Por fin se apagaron las luces y la pantalla se iluminó de pronto con los primeros fotogramas, la música sonó potente, silenciando la sala de murmullos y empequeñeciéndonos en nuestros asientos. La película era nada más y nada menos que “El Ladrón de Bagdad”, una superproducción británica, con el color pastel que imprimían en 1940 pero que a mi me pareció lo más reciente de la cinematografía mundial. Boquiabierto y maravillado por una película que no sabía que se había estrenado 24 años antes, me sumergí en aquel lejano oriente tan creíble de cartón piedra y admiré al ladronzuelo Abu, con más rasgos indios que árabes, por ayudar con su osadía e ingenio al protagonista, Ahmed, a enfrentarse al malvado visir. El visir tenía la mirada penetrante, quizá pon un exceso de cosméticos y rimel, y una barba puntiaguda de maléfico lucifer y como tal había actuado al arrebatar, con malas artes, el poder a Ahmed, dejarle además ciego y enviarlo, para colmo de maldad, a vivir como un mendigo. Pero el protagonista, que poseía un fino bigotillo un tanto extraño en un rostro casi imberbe, resulta ser el rey verdadero de Basora y tras enamorarse de la hija del sultán y huir con ella y ser perseguidos por el cruel visir, acabará recuperando el trono, eso sí, tras correr increíbles aventuras.
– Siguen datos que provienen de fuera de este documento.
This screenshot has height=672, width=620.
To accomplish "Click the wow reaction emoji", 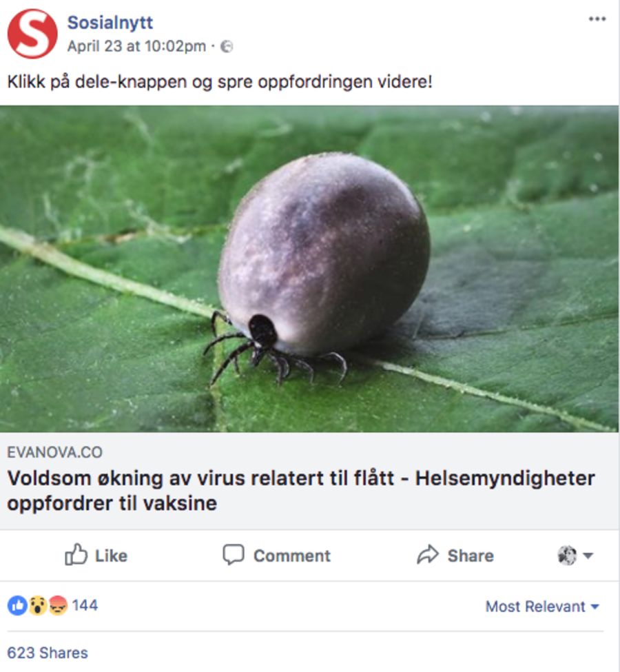I will click(x=38, y=606).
No podía dar crédito a mis ojos, aquella fantasía oriental, digna de la Mil y Una noche, fue como una explosión de imaginación y me dejó tan impresionado por sus imágenes y tan subyugado por la historia que caí, desde entonces, rendido por el cine. Fue la primera película que seguí su argumento hasta el final, porque hasta entonces apenas había visto una película entera, siempre acababa dormido acurrucado en brazos de algún adulto. En los cines de verano, donde solíamos ir acompañado por los padres, estaba más interesado en el corto de dibujos animados de Popeye que proyectaban antes de la película, junto con el bocadillo y la gaseosa, que en la película que iba después, y de las películas me gustaban sobre todo las del oeste, por los tiros y disfrutaba con las de romanos, por las batallas.
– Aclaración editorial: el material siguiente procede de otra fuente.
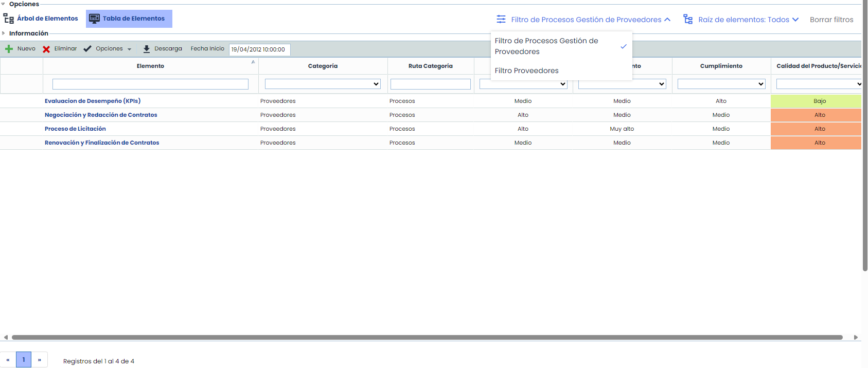Click Borrar filtros
Image resolution: width=868 pixels, height=368 pixels.
831,20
Al acabar la película me integré en la muchachada que salió excitada en tropel del recinto; unos comentaban, entusiasmados, escenas del film y otros imitaban las hazañas que acababan de ver entre saltos y carreras. En los últimos estaba yo, creyéndome ser el joven Abu y no en lo que realmente era: un ingenuo chaval a punto de tomar su primera comunión, sin saber que a partir de ese día me había convertido en un devoto feligrés del cine de los domingos, un creyente fervoroso de esa nueva religión. No lo sabía, pero me esperaban muchos domingos, con su misa de doce y cine a las cinco, hasta que un buen día, con los primeros cigarrillos Celtas Cortos, el vello oscureciéndome el labio superior y el maravilloso descubrimiento de la amistad femenina ya solo me esperó el cine.